Google Plus is being murdered on 2 April.
Back in the day, until about 2017, I used to be very active on Google Plus. It was the anti-Fakebook, free of adverts and cat videos, with a high intellectual level, and, at first, little to no censorship.
But Google was not making any money out of it. So it killed it.
The writing was on the wall for a while, really. Google stopped, for all intents and purposes, maintaining Google Plus around 2016. It allowed it to wither away, while looking for an excuse – any excuse – to kill it off. And the wishes of its users be damned.
That excuse came in the shape of a “security breach” a year or so ago, which even Google admits did not expose its users’ data to anybody (unlike, you know, Fakebook). But, rather than just fixing the breach and moving on, Google chose to close down the social network altogether.
It’s just the latest in a long, long, line of things Google has killed off. And it almost certainly won’t be the last.
The next, or the next but one, or the next one after that, I believe, will be Blogger.
The signs are unmistakable.
Between 2006 and 2012, I was on the greatest blogging/social media website ever created, Multiply. It was killed off after being taken over by a South African corporate criminal called Stefan Magdalinsky, who was far too greedy for his own good, and chose to convert it into an e-shopping network. While he only murdered Multiply in 2012, the signs had been clear since mid-2011, though, that the site was doomed. And those of us who recognised those signs, like me, began to look for an alternative site to move to.
Today, I see those same signs in Blogspot.
Let’s be clear about this – I do not trust Google as far as I can throw it. I do not trust it to not kill off Blogspot, which it owns, because it can.
But, more than that, I have some observations.
First, most of Blogger is free. It has no adverts. The majority of users don’t pay Google to use it. What that means is that Google is not making any money from it, and we know Google is all about money.
Secondly, and, yes, I am blaming most of you who are reading this, blogging is headed down the road to the same extinction that visited such concepts as chat rooms and Orkut. Why? Simple. You don’t read. Even those of you who would think nothing of writing ten thousand word long stories ten years ago don’t want to read anything longer than ten word long memes and tweets now. You don’t have to pretend – I can see it in my stats. And that means, in turn, that I have less and less incentive to spend my spare time doing the hard work of writing. Right?

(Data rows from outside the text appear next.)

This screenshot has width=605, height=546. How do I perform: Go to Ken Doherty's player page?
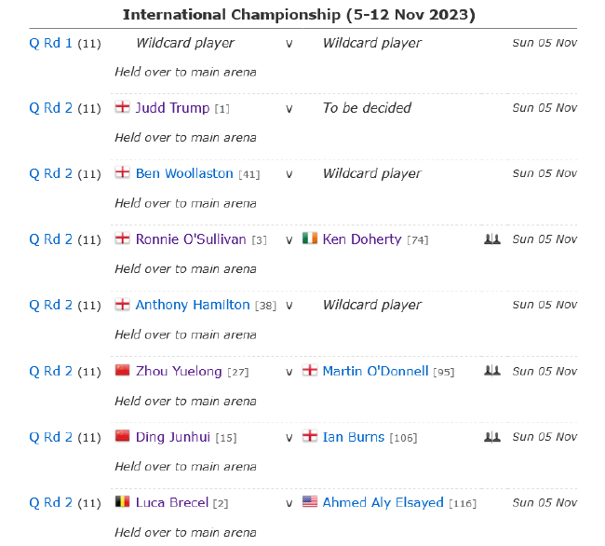(362, 239)
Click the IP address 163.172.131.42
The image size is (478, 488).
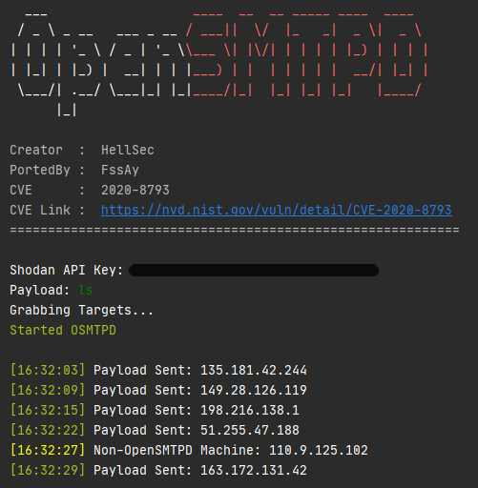(x=254, y=471)

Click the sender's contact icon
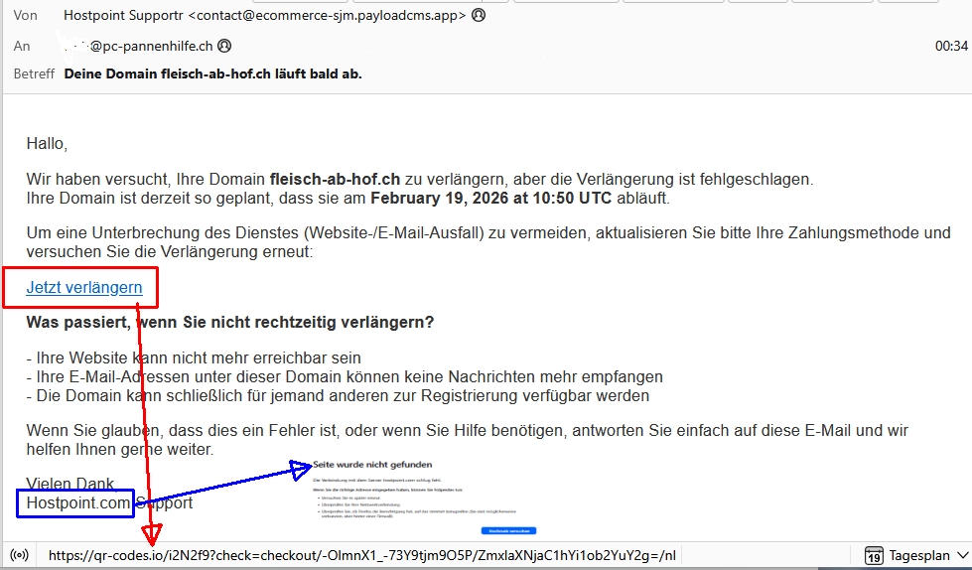479,16
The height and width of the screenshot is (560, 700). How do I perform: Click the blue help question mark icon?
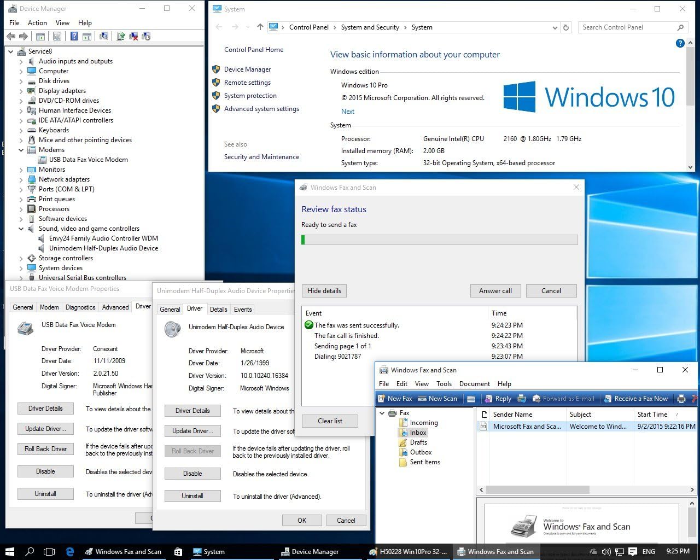pos(680,43)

Right. And though I’m just one person, the whole of Blogger is headed down the same route. And it's getting worse. People who used to write a hundred or more posts a year ago can scarcely be bothered to type out one or two short blogs in six months now.
Do you think Blogger and its owner Google are unaware of that? They are not unaware of that. No.
The other signs are equally clear. I don’t know if you’ve noticed it, but Blogger has become, essentially, maintenance-free. Spam comments are no longer delivered to spam folders, but to your inbox. All these years, and Blogger still hasn’t managed to create a comment edit function, something, you know, just about everyone else has had for fifteen years if not longer. And more!
Recently, it’s become harder and harder to post or edit posted articles. Typically, when I post something and click on save, I get this:
And no matter how many times I click, I keep getting it. Only if I open a separate window to my blog do I see if the damn thing has posted/updated or not.
This is most definitely Not A Good Sign. This is not a sign of a site which really cares any longer whether it still exists or what the hell you do on it.
In other words, it’s a site which is, sooner or later, doomed.
As such, I have decided to look for another blogging site. I need, at the very least, to create an online backup of my posts here. Here are my requirements:
1 It needs to be free (I can’t pay in dollars even if I wanted to, and I don’t).
2 It needs to be no-censorship, as Blogspot still is.
3 It needs to be easy-to-use (without any fancy formatting troubles).
4 It must have no limits on uploads (unlike WordPress, for example).
5 Readers ought to be able to comment with the minimum of trouble.
6. I need to have a reasonable expectation that it won’t vanish tomorrow.
I realise that most of these points could be addressed by my own website, but I’ll be frank.
First, much as I want my own site, I cannot afford it, and will not be able to in the foreseeable future. You realise that unlike a lot of other bloggers, I do not have a donate button, I do not beg for money via Patreon from you people, and anything I put online is free for you to read and share. But by the same token, I do not make a penny for my writing, and I cannot afford to divert funds from more important purposes in order to pay to maintain a website of my own.
Second, I have zero skills at web design, and the costs of paying a professional web designer to set up a website for me are far more than I can even conceive of affording.
Third, a readymade blogging site comes with other users and readers. This is not true of a website I have to start from scratch. I do not expect more than five of you (you know who you are) to follow me wherever I might go.
Therefore, I need suggestions. Tell me what other blogging sites (not WordPress, thank you, I already use it for my cartoons and I hate it, thank you very much all the same) you know about.
Thanks in advance in case you have suggestions. Or, you know, not.